The Texas Hippie Coalition is hitting the road and rocking its way to Arizona this month.
The outlaw metal band will be performing at 7 p.m. on Thursday at Club Red, 2155 E. University Drive in Tempe.
Front man and lead vocalist, Big Dad Rich, said he is proud to be from the great state of Texas, and that his upbringing helped decide the band's unique name. Rich was raised in Texas by hippy parents. He said that he grew up with Johnny Cash and that he always had an outlaw spirit.
Rich said the band picked the term "coalition" because they want their fans to be connected and feel as if they are part of the band. He explained that the bond between the fans has allowed the band to have chapters all over the world. Currently, the Texas Hippie Coalition has chapters in the United States, Belgian, Amsterdam and Brazil.
"‘Texas' comes from pride, ‘hippie' comes from my parents, and ‘coalition' is because we want everyone to feel a part of it," Rich said.
The laid back front man describes the band's sound as "Southern fried rock ‘n' roll." He said there is a genre in the South, primarily in Oklahoma and Texas, called Red Dirt country. This genre, he said, describes the band's sound and their songs are about a way of life and storytelling.
"That's why our cups say ‘Red Dirt Originals,' because that's where we're from and that's what we're about," Rich said.
The band is known for its presence and energy during each performance. Rich said that each concert is full of "hot" energy and excitement.
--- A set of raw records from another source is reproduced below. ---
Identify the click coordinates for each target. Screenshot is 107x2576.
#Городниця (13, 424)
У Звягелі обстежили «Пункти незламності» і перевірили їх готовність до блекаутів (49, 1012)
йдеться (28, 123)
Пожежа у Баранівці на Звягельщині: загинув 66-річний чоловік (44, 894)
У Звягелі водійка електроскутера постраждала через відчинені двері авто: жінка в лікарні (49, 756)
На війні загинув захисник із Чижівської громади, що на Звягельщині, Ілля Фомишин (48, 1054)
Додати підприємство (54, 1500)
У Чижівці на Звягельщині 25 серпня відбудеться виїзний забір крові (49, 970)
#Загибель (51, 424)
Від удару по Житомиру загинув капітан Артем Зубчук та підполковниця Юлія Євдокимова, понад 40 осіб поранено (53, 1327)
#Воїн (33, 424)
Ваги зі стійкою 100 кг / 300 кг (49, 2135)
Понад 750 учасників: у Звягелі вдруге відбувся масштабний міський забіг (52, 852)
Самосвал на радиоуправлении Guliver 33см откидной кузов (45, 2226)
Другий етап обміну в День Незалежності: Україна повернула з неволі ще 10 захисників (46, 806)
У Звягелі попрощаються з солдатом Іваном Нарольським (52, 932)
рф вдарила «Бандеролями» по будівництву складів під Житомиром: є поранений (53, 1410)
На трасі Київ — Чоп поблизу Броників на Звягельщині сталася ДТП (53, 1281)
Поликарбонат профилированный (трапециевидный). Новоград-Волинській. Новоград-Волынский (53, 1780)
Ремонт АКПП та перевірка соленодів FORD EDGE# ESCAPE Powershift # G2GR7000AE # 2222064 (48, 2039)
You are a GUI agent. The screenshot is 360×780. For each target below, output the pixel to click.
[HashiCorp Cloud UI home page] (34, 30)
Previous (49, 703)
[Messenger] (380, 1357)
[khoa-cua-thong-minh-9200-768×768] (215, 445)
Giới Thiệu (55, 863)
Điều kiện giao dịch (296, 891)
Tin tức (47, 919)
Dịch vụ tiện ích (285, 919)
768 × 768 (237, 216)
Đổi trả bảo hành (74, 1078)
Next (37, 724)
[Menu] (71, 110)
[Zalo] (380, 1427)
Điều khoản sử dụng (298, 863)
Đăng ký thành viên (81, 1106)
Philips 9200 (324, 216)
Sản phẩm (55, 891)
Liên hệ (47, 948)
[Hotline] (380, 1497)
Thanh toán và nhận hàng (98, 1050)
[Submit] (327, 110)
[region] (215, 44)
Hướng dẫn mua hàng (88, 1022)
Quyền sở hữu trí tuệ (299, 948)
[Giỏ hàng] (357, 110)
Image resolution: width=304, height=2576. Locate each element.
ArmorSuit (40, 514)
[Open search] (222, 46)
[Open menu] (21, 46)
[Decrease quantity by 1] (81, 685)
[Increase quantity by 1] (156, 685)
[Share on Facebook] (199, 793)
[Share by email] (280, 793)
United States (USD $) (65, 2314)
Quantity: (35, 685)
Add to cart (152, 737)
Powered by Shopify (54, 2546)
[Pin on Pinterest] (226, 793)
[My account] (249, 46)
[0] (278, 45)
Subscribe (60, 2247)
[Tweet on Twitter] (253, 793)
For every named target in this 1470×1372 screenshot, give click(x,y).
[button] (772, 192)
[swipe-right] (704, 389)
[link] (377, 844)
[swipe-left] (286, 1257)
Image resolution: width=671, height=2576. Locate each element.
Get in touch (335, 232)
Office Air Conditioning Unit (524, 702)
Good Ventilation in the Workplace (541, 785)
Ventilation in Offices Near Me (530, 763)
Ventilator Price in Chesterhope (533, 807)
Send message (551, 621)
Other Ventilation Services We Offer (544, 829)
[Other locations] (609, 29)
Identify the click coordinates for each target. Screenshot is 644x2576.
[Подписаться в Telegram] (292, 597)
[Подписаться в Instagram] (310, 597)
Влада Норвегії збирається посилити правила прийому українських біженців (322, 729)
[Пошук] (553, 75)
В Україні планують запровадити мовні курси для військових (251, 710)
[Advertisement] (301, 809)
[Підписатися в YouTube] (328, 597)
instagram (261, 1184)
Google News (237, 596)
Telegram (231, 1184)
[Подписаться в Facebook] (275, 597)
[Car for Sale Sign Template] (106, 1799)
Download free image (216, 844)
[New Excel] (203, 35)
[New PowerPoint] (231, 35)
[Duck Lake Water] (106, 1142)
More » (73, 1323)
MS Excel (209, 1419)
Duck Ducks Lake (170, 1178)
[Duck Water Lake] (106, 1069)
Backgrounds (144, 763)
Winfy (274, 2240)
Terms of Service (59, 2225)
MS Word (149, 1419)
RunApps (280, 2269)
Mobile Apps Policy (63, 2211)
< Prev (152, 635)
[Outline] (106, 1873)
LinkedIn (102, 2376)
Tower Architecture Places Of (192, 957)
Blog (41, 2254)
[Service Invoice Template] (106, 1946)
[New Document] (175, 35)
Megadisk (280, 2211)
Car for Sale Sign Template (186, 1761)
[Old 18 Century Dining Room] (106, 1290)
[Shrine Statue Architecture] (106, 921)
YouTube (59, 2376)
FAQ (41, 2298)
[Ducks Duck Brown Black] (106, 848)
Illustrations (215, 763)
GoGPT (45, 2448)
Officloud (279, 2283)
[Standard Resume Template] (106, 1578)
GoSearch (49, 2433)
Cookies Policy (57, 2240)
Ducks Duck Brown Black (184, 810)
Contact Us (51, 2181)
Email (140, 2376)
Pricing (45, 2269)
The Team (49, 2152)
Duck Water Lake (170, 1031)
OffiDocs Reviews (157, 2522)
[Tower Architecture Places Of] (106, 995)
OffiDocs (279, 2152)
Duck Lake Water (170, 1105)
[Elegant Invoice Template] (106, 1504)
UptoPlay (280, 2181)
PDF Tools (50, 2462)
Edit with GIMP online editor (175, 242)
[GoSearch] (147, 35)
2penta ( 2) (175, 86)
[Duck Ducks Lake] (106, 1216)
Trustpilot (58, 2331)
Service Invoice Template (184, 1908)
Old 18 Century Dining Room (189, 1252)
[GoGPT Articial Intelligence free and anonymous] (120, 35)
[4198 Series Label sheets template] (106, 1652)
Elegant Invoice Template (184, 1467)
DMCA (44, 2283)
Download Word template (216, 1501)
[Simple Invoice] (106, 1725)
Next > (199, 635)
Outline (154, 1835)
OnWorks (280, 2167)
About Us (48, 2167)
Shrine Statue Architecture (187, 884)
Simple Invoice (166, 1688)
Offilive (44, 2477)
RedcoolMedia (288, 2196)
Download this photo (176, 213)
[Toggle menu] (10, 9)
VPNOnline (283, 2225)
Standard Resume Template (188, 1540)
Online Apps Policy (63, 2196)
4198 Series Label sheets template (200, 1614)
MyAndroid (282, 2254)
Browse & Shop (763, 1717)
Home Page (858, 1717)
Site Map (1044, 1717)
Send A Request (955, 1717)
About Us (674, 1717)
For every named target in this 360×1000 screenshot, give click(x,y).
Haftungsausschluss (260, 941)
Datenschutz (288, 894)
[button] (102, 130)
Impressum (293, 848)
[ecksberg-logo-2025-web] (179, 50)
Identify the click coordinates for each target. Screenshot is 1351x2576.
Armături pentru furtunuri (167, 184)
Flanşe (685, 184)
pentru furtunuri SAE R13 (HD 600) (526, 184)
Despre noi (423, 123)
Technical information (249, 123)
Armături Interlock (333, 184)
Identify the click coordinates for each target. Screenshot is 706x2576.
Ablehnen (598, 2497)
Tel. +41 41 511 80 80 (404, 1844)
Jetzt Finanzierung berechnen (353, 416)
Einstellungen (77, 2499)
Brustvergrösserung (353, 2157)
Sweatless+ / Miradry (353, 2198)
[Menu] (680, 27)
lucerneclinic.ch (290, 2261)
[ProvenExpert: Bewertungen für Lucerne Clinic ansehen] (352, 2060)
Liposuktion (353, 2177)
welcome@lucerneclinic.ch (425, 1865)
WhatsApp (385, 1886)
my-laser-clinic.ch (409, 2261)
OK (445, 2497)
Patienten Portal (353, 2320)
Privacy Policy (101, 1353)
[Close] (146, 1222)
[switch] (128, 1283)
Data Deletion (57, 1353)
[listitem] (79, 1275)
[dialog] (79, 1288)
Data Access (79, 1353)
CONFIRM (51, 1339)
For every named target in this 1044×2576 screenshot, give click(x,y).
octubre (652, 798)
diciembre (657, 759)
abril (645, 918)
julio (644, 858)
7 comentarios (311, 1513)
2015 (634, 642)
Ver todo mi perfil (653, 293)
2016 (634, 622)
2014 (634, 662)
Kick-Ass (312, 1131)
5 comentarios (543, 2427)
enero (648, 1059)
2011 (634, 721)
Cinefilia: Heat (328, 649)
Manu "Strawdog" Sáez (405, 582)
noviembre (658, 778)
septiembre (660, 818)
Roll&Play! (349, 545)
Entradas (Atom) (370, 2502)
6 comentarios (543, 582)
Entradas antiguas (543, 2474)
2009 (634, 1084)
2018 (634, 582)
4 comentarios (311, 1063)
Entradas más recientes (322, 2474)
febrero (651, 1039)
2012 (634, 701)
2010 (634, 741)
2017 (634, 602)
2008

In addition, he said that they strive to be entertaining and eye-popping.
This is the first time Texas Hippie Coalition has played in Tempe, and Rich said that they are excited to come out and perform for Arizona fans.
"We're that band that brings the party, throws the party, and we are that party," Rich said. "When we get there, Arizona will definitely know the party has started."
Randy Cooper, lead guitarist, said he enjoys being in the band because he likes being around people from his hometown. He also said that it's "pretty cool" to be in a position where the band can interact and jam with all of the fans.
Cooper said the band has a high-level energy show. In addition, he said fans have told them that their music from the studio is great, but it doesn't compare to hearing the live show.
"It's nice to reach a stage where we can travel around and play for fans all over the U.S.," Cooper said.
The guitarist also said the band has a chance to play and compete with some of its own favorite bands. Texas Hippie Coalition has a busy fall ahead of them, with tour dates scheduled across the country through November.
Kirsten Hillhouse is interning this semester for the Ahwatukee Foothills News. She is a senior at Arizona State University.